Eye For Film >> Movies >> Christmas Carol - The Movie (2001) Film Review
Christmas Carol - The Movie
Reviewed by: Angus Wolfe Murray
How could such a star-studded cast go wrong? It doesn't.
Snipping and adding to Dickens' immortal story of the miserly Scrooge who is taught humanity by ghosts and learns to like Christmas is fair game, if the cuts and additions help to make Victorian London more accessible to 21st century kids. On the whole, they do, despite simplifying sub-plots, such as Tiny Tim's pathetic little life.
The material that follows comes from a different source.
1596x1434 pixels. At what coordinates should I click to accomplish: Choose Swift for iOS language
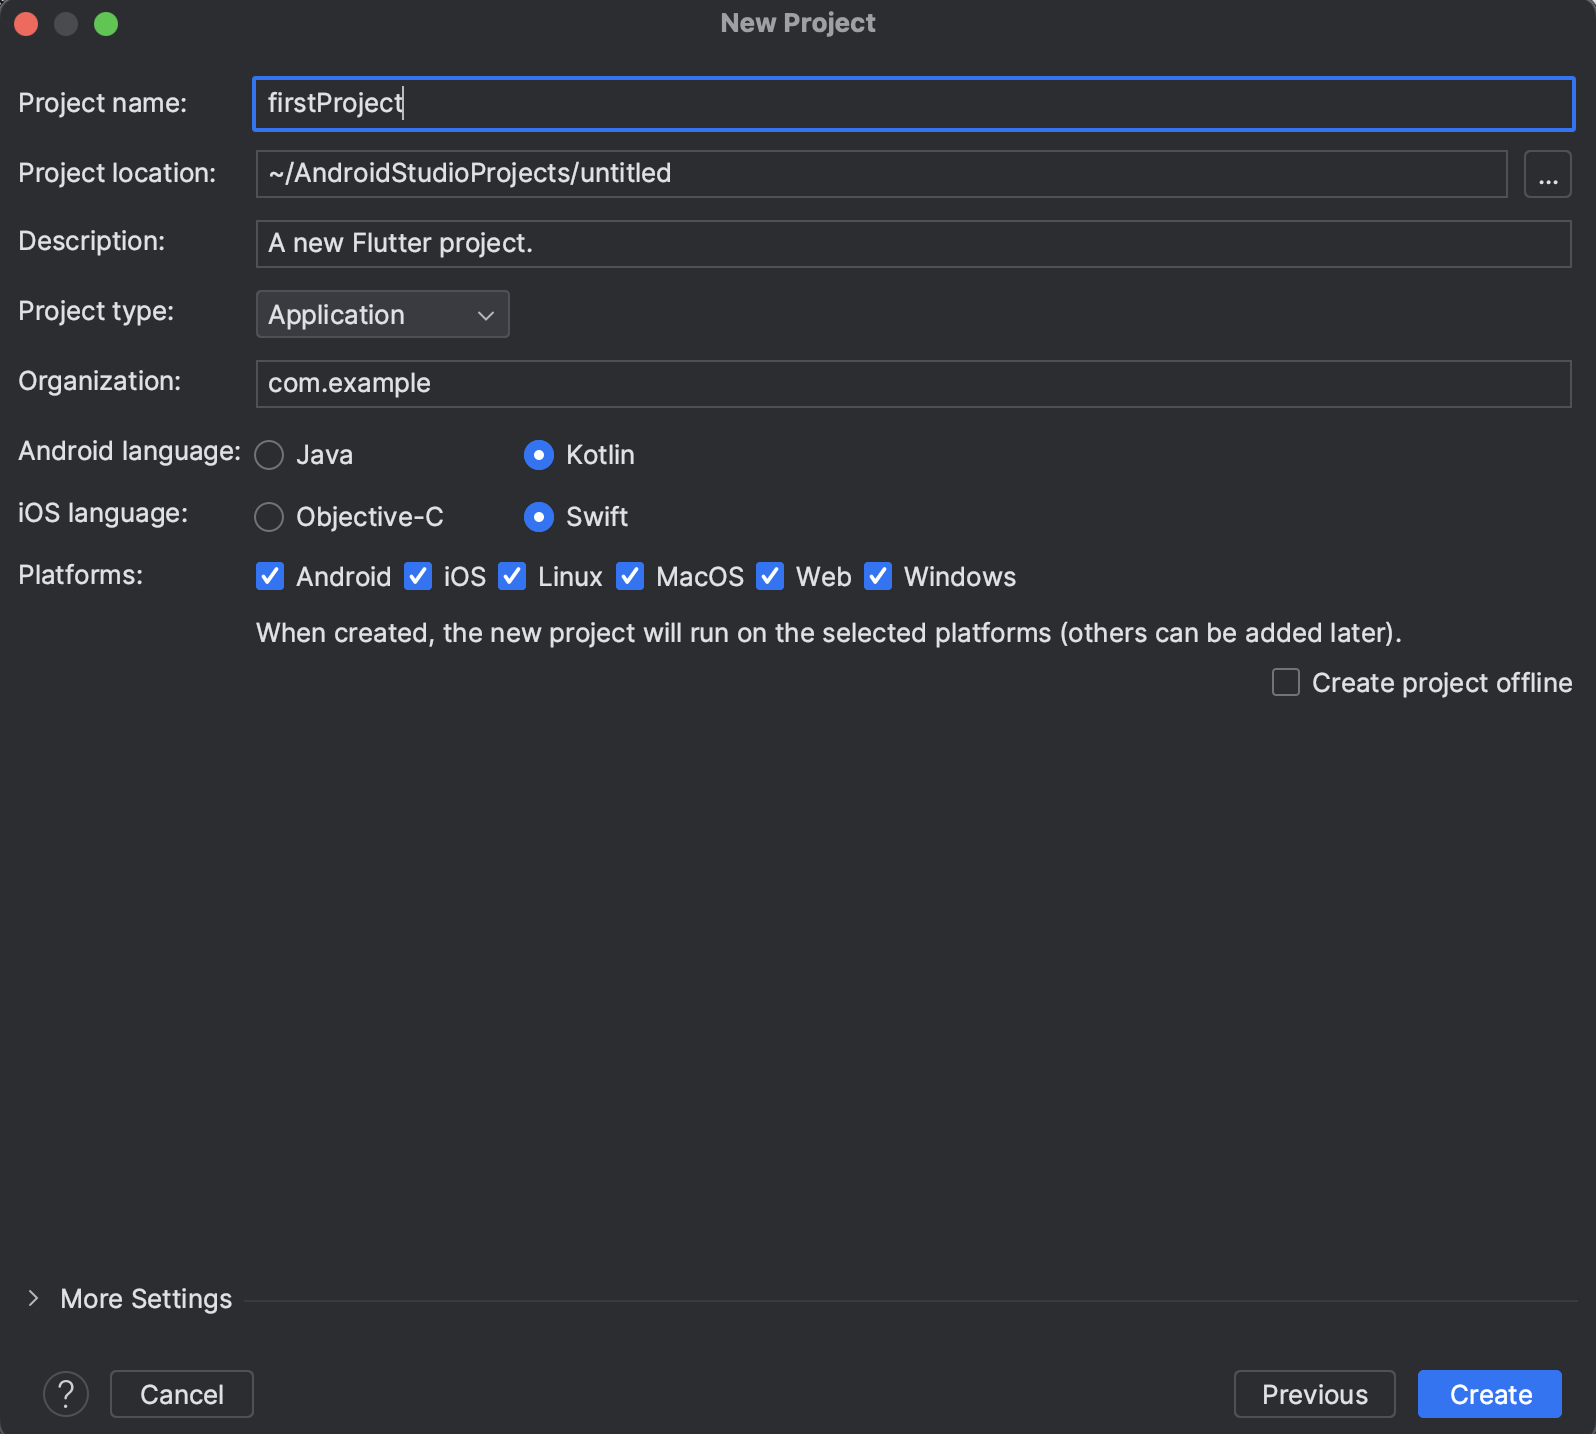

The weakness of the film is in the animation, which is worse than anything you might find in a degree show. The producer decided against modern techniques, in favour of hand drawn imagery. The architecture and cityscapes are beautifully done and some of the fantasy sequences reminiscent of a Chagal painting. The figures, however, do not work at all. Blurry, fuzzy, wobbly and indistinct, they make little, if no, impact. Scrooge is younger than you might expect and Belle, his childhood sweetheart, never seems to age. The ghosts are the best, because they don't have to look lifelike.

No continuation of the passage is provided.